Today we’d like to introduce you to Christie Griffin.

Christie, can you briefly walk us through your story – how you started and how you got to where you are today.
Ahh, how I came to be an actor? By force at first, I guess. I was always incredibly shy as a kid. Whenever any sort of performance was required for school, I hid behind my bangs in the back. When my family moved to America for the first time from Scotland, I came out of my shell a bit, but never enough to be on stage.

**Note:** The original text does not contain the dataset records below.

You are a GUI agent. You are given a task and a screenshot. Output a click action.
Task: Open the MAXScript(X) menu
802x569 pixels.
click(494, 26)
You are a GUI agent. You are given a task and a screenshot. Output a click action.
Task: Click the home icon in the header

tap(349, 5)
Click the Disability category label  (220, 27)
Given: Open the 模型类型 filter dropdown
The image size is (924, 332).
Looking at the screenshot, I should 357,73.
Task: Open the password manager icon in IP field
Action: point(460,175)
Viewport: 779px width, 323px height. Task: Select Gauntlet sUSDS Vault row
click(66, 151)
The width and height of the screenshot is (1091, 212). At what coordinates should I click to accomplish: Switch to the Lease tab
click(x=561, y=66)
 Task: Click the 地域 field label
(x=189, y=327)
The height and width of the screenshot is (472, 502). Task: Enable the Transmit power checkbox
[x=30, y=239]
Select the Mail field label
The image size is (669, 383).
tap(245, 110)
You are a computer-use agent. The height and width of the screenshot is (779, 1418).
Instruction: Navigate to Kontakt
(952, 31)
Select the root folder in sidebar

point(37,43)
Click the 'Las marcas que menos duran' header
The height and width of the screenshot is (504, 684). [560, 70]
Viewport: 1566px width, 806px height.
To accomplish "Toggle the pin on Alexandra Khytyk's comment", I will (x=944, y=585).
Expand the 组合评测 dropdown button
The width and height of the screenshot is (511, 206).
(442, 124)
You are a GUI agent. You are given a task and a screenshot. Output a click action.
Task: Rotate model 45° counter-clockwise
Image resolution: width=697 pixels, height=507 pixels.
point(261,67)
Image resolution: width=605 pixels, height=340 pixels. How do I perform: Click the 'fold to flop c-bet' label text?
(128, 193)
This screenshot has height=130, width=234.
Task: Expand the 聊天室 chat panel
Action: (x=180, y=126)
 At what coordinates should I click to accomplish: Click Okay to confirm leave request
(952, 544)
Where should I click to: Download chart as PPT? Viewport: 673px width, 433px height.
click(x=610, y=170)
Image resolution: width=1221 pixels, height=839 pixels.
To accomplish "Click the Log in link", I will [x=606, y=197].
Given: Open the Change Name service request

Then back in Scotland my drama teacher Ms. Smith forced me to audition for the school musical ‘Oliver!’. I quickly became obsessed with the movie; quietly singing the songs to myself in my room so no one would hear. Somehow, (with the help of some bandages around my developing chest) I beat out all the boys for the title role, and from then on out I was a Theatre kid. After the show ended, my family moved back to the states for the 2nd time, and Theatre was my way to fit in. Although I was training outside of school, in addition to doing shows, I never thought about pursuing acting professionally. I’d be a business major in college, and acting would be my hobby: I was a sensible 15-year-old. It wasn’t until I saw all my friends auditioning for programs that I realized that acting was where my heart was. I sobbed on the bed to my mum about what a mistake I’d made applying to college as a business major. “Well why did you do that if it wasn’t what you wanted?” she asked. Well, because I thought that was what I was supposed to do. I’d always done what I thought I was supposed to do.

Listening to what I truly wanted was difficult for me and still is to this day; because it’s often not the easiest option. I decided to reject all my college offers and do a year at community college before transferring to USC for acting my sophomore year. I’ve now graduated and I’m doing the thing: Auditioning, writing and performing with my sketch group Elephant Department, and trying my best to listen to myself when I’m not quite sure what I really, truly desire.

Great, so let’s dig a little deeper into the story – has it been an easy path overall and if not, what were the challenges you’ve had to overcome?
There have been many potholes in my road, but that’s life. I don’t think it would be as fun or rewarding if it was smooth though. Keeping a positive and healthy attitude can be difficult and need to be practiced everyday. I think as an actor, social media can make it hard to remain present in your own journey. Sometimes, it feels like everyone is doing more than you, and it’s important to remind yourself that it’s a highlight reel. Of course people aren’t going to post their downfalls, that’s just the nature of the beast. So making sure I’m not comparing myself to anyone else is something I constantly need to check in on. There is no one way to do this job, and I just have to be proud of my own progress without comparison.

We’d love to hear more about your work and what you are currently focused on. What else should we know?
I am currently one of seven members of the sketch comedy group, Elephant Department, which was formed while I was at USC. Over the course of this past year, we wrote and performed three original sold-out shows, which we’ve now selected our best work from and are looking to produce in the new year. I’m really proud of how we’ve grown as writers this year. Most of us have no formal writing training, and it’s amazing to look back and see how we’ve each developed a distinct style of sketch. That’s what I love most about us; The group isn’t one overbearing voice, it’s all of our voices mushed into one magical, funny, roller coaster of a show.

Is there a characteristic or quality that you feel is essential to success?
A positive attitude! I know it sounds so cheesy, but we really have to look for the good in everything. It’s the only way to maintain sanity in the uncertainty of this life.